◆ **PROVIDED DATA**:
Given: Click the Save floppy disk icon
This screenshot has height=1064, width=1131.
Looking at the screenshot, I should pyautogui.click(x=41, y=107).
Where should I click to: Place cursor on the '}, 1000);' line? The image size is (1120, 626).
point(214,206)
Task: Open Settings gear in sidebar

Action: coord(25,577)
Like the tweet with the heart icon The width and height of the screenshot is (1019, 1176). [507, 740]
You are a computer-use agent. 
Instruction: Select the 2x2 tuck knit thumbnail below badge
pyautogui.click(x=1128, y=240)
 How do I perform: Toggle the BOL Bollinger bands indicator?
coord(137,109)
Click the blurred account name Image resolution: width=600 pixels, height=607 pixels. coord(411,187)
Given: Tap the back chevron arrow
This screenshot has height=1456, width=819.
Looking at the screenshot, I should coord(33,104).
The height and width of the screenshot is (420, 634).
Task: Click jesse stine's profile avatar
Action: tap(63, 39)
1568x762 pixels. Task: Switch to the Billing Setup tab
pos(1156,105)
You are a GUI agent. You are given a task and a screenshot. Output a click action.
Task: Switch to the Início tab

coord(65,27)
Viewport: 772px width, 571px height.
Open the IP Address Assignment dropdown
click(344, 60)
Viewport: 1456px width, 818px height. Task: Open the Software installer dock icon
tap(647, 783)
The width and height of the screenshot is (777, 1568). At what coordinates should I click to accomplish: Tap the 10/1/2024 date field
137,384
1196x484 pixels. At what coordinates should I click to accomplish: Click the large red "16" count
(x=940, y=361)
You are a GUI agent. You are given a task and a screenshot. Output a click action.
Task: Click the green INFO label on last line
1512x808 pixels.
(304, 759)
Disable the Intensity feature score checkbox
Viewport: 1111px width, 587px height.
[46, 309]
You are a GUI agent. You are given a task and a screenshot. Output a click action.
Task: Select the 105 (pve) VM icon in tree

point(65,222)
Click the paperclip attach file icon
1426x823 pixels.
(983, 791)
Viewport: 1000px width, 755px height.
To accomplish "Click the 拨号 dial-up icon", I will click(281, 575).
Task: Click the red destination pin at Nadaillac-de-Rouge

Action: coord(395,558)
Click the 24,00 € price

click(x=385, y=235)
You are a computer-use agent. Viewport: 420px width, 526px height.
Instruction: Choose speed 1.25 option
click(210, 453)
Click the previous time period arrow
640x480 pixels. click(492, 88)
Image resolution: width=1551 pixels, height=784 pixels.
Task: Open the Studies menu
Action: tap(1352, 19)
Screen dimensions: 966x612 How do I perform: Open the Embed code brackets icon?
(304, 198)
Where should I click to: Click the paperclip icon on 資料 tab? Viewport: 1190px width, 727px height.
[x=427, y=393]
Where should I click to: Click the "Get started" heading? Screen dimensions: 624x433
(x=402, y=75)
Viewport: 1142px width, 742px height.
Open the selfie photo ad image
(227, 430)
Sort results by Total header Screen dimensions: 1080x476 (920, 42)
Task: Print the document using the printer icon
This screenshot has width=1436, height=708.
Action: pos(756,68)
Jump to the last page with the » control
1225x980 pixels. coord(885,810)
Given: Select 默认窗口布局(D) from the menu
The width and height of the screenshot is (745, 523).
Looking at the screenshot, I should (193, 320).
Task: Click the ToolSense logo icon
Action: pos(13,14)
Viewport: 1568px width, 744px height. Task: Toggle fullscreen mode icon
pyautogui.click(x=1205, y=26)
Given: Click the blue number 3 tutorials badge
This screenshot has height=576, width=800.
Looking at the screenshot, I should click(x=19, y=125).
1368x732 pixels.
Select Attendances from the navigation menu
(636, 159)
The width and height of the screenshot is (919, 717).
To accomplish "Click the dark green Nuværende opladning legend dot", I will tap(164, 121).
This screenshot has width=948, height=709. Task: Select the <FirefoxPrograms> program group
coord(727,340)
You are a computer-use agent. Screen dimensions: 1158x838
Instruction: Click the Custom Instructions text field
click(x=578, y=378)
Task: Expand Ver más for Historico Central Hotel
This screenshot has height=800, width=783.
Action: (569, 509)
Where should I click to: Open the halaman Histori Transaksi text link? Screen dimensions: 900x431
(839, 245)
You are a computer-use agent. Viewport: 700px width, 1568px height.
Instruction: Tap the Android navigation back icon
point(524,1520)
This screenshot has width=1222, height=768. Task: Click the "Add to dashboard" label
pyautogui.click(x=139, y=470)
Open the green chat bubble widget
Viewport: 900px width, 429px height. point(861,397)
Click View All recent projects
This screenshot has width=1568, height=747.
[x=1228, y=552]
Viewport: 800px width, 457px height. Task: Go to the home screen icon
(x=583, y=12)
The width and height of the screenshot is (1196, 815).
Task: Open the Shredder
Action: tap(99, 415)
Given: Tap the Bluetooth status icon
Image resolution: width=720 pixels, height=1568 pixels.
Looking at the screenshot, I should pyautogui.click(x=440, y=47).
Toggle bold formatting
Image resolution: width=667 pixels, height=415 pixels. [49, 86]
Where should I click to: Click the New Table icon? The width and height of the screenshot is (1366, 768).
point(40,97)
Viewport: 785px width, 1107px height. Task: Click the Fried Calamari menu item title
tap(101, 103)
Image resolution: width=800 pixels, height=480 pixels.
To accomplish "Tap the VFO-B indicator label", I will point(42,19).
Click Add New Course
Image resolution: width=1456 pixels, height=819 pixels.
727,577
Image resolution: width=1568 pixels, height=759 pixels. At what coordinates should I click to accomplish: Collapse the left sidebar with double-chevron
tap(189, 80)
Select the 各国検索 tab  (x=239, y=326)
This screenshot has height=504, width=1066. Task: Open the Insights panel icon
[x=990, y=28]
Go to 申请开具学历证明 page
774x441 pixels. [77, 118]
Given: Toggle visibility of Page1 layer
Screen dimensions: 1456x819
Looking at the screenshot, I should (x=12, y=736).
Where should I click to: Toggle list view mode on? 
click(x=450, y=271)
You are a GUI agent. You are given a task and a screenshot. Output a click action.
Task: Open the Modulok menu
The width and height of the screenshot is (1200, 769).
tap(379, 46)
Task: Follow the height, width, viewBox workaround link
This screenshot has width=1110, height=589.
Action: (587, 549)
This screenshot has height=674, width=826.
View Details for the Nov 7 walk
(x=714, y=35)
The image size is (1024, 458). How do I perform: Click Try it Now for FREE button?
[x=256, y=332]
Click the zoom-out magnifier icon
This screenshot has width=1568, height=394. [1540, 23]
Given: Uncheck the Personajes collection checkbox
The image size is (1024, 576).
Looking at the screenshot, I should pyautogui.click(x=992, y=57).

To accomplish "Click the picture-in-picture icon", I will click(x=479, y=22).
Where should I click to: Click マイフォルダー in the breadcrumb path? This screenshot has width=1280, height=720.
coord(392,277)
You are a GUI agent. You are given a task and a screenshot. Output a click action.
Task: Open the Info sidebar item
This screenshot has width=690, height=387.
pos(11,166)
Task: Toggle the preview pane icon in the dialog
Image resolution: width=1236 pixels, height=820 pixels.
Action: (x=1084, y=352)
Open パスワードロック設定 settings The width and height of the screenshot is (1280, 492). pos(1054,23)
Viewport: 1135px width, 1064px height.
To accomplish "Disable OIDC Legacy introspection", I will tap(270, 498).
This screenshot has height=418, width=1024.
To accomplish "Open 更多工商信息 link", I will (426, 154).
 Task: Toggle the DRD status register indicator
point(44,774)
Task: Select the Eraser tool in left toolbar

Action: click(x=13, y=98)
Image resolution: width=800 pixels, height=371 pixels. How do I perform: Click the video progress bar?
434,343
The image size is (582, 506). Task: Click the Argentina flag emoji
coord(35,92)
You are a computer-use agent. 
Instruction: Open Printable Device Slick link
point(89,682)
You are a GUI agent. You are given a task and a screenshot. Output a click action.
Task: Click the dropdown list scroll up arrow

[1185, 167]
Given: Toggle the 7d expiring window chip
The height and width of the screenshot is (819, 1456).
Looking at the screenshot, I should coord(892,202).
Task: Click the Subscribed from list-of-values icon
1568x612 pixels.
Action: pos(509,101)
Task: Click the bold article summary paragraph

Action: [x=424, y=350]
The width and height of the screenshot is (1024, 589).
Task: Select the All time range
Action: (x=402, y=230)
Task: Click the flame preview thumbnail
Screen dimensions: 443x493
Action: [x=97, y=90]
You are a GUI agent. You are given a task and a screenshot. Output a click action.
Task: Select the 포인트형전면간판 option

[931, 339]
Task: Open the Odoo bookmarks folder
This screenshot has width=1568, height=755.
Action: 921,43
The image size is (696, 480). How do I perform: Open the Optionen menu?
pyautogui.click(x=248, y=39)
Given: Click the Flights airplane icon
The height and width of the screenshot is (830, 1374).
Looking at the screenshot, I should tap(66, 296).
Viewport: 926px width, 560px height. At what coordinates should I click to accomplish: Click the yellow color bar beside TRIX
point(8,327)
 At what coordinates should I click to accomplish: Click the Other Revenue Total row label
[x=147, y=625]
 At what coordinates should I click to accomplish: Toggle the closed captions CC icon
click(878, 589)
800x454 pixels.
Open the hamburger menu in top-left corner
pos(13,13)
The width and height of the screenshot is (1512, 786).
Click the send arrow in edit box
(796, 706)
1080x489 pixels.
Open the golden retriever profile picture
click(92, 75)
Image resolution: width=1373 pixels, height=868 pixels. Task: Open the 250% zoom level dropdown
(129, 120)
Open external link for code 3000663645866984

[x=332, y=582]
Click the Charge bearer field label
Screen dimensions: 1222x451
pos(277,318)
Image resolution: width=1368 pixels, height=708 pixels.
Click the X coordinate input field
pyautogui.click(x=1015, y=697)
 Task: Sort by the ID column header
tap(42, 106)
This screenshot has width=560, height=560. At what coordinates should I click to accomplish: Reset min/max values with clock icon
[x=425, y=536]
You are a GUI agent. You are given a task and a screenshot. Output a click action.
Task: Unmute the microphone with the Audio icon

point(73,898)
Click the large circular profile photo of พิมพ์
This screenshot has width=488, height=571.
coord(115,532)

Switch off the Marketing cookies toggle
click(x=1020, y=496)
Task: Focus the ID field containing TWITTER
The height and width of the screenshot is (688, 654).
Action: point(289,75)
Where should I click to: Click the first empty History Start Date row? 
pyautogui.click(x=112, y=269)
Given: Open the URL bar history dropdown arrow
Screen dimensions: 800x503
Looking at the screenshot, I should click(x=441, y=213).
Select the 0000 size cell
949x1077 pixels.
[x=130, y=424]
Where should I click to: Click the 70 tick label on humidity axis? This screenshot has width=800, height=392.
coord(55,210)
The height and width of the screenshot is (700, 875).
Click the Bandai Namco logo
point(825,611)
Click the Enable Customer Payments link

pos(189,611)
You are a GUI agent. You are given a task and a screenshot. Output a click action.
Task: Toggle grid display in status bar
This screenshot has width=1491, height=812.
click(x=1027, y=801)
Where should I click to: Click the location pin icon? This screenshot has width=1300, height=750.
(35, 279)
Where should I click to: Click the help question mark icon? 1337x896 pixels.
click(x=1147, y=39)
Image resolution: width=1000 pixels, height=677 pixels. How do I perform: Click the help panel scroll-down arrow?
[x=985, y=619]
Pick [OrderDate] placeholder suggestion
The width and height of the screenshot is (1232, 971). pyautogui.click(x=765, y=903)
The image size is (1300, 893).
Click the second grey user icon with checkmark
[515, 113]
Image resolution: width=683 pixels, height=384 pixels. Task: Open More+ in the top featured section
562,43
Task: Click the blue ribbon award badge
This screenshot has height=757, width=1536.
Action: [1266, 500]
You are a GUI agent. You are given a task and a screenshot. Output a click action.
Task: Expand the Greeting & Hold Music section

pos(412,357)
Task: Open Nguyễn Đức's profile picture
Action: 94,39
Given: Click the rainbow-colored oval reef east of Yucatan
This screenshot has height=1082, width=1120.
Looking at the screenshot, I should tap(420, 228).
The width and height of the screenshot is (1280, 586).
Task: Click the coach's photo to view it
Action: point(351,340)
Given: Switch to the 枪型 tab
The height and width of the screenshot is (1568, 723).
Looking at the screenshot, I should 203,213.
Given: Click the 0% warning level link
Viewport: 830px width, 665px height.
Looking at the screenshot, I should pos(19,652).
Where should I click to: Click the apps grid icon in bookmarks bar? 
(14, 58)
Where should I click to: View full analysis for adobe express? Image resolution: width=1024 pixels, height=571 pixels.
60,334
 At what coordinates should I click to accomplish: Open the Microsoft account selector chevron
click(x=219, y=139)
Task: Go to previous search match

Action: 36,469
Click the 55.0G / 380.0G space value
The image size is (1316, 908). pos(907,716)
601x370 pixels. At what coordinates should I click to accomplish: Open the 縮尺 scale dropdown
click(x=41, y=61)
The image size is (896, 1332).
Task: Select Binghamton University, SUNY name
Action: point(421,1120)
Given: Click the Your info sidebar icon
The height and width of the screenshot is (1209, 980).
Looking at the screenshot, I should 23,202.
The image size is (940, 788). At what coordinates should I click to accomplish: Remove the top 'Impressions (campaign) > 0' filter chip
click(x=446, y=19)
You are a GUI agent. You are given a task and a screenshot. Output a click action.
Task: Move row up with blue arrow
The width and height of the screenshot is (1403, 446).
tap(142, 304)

◆ **WHAT YOU SHOULD DO**: Find out how many lines of the listing above include the word "Disable", and give that number alone.

◆ **TASK RESPONSE**: 2